6. Sensitive Information Is Requested
On the dark web, your private information can be valuable. Login information, payment details, social security numbers, and home addresses are all sought-after kinds of data that attackers can either sell to other malicious parties or exploit for their own benefit. Even your passport or driving license can be worth a lot on the dark web’s illicit marketplaces.
So, if you ever receive an email requesting any kind of sensitive information, take a pause to run some checks. Check the provided links, the attachments, the sender address, and other factors before even considering providing your sensitive information, as once the attacker has this, they can potentially cause a lot of damage.
7. Your Email Provider Flags an Email
Many email providers are equipped with an anti-spam feature that picks up on emails that are likely spam.
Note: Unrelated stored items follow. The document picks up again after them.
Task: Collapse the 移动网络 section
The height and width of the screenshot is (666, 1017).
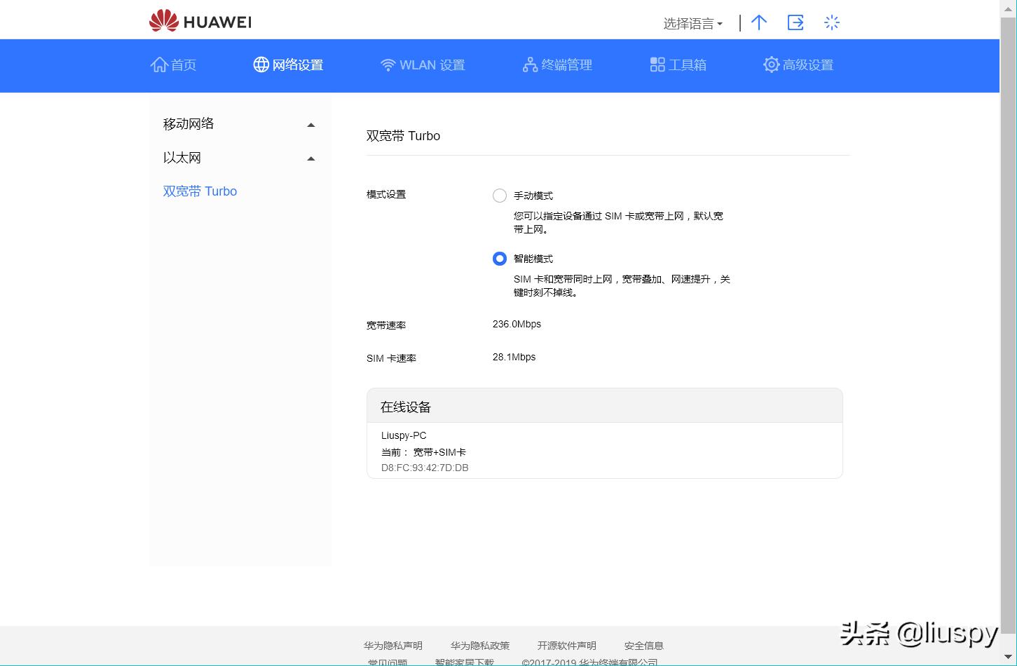Action: [x=310, y=124]
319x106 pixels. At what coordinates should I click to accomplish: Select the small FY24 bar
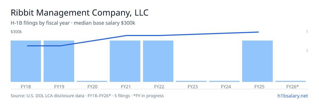pos(224,81)
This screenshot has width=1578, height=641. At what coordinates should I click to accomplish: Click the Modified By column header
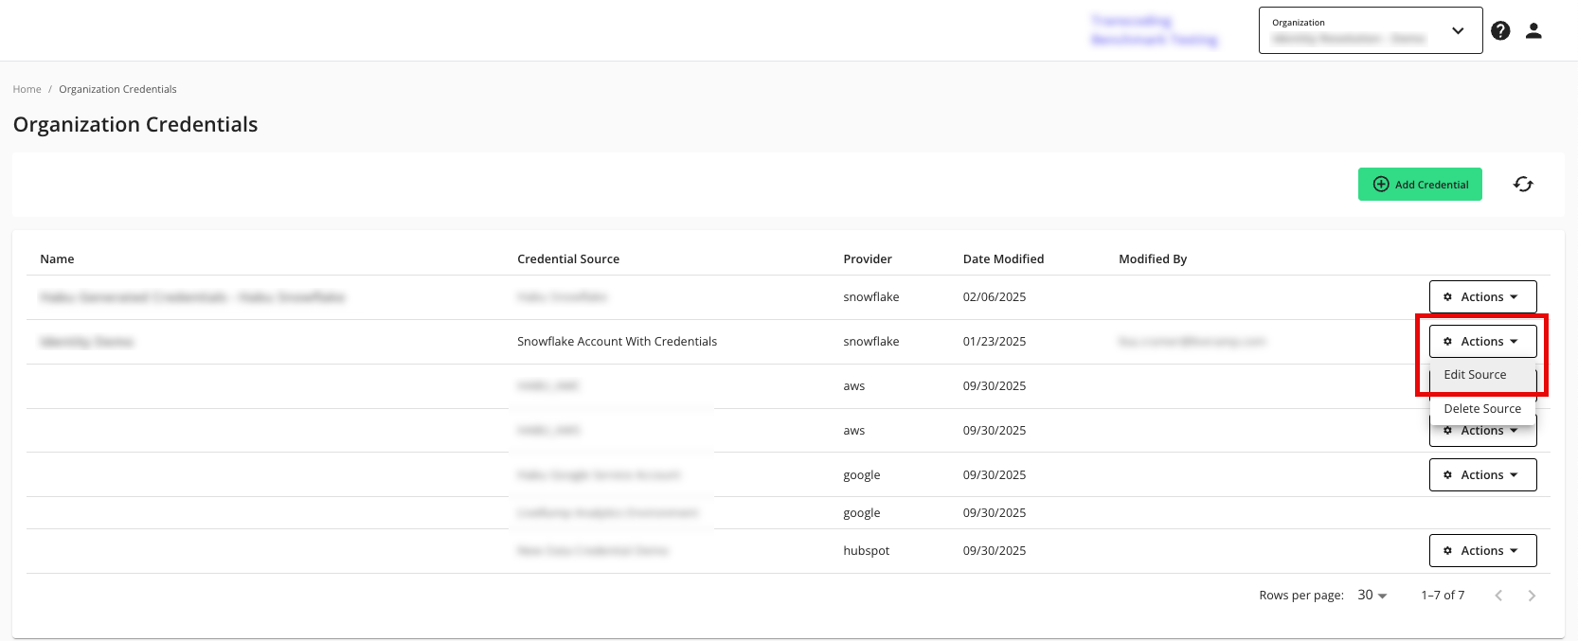(x=1153, y=259)
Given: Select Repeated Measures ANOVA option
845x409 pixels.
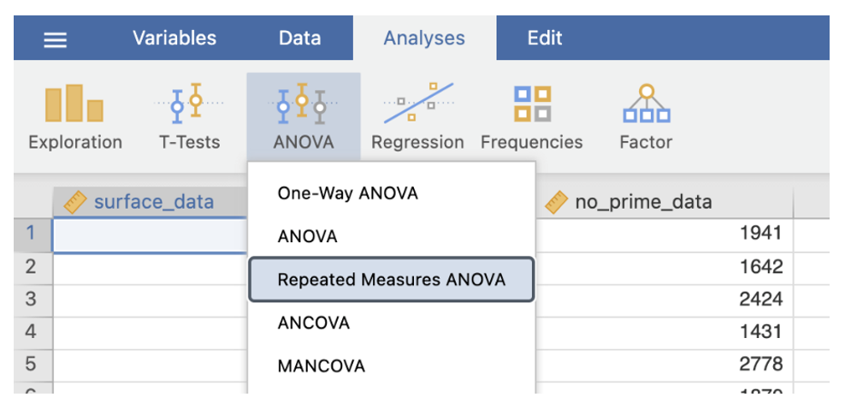Looking at the screenshot, I should [x=392, y=280].
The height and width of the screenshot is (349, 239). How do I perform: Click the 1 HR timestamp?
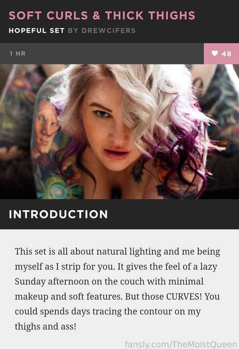click(17, 54)
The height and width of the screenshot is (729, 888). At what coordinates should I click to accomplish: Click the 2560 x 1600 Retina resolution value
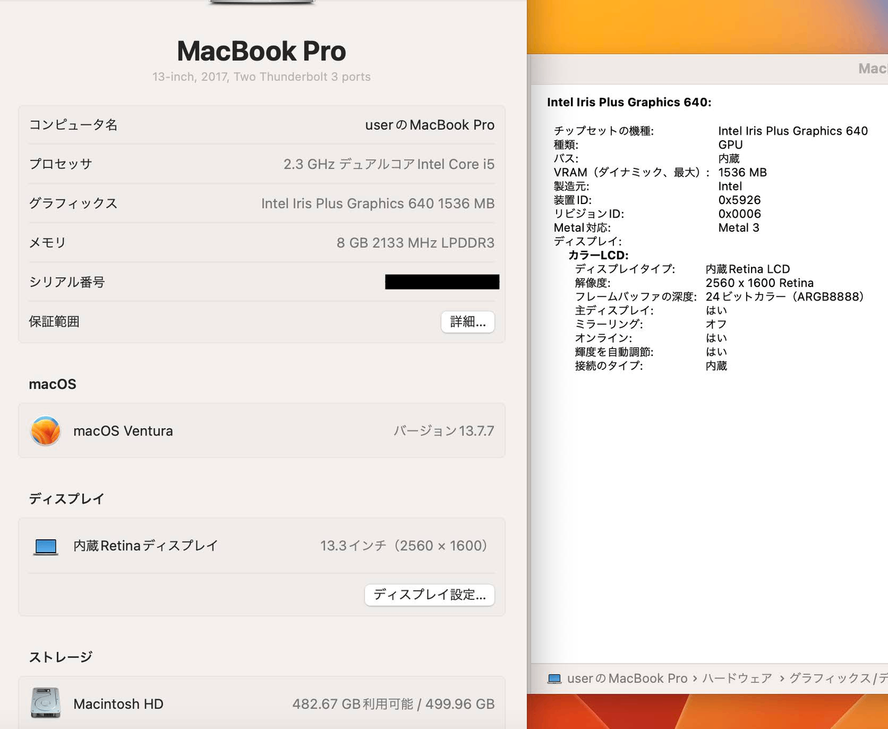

Your email provider will notify you if this is the case, often with a warning bar at the top of the message. If you receive this kind of warning on any given email, you might be dealing with a phishing scam, as there’s a good chance the email you’ve been sent has also been sent to hundreds or thousands of other recipients.
While your email provider’s spam detector may not be accurate 100 percent of the time, it’s worth taking note of any warning you do get and then running other checks to see if the email in question is truly malicious.
Phishing Is Commonplace: Stay Vigilant
It’s easy to assume that you’ll never be the victim of any kind of online scam, but cybercrime is so prevalent that there’s nothing stopping any given attacker from targeting you next. You’re always better off vetting your communications to ensure they’re entirely benign. Phishing emails can be surprisingly convincing nowadays, so taking the steps listed above can help you weed out any potential scams.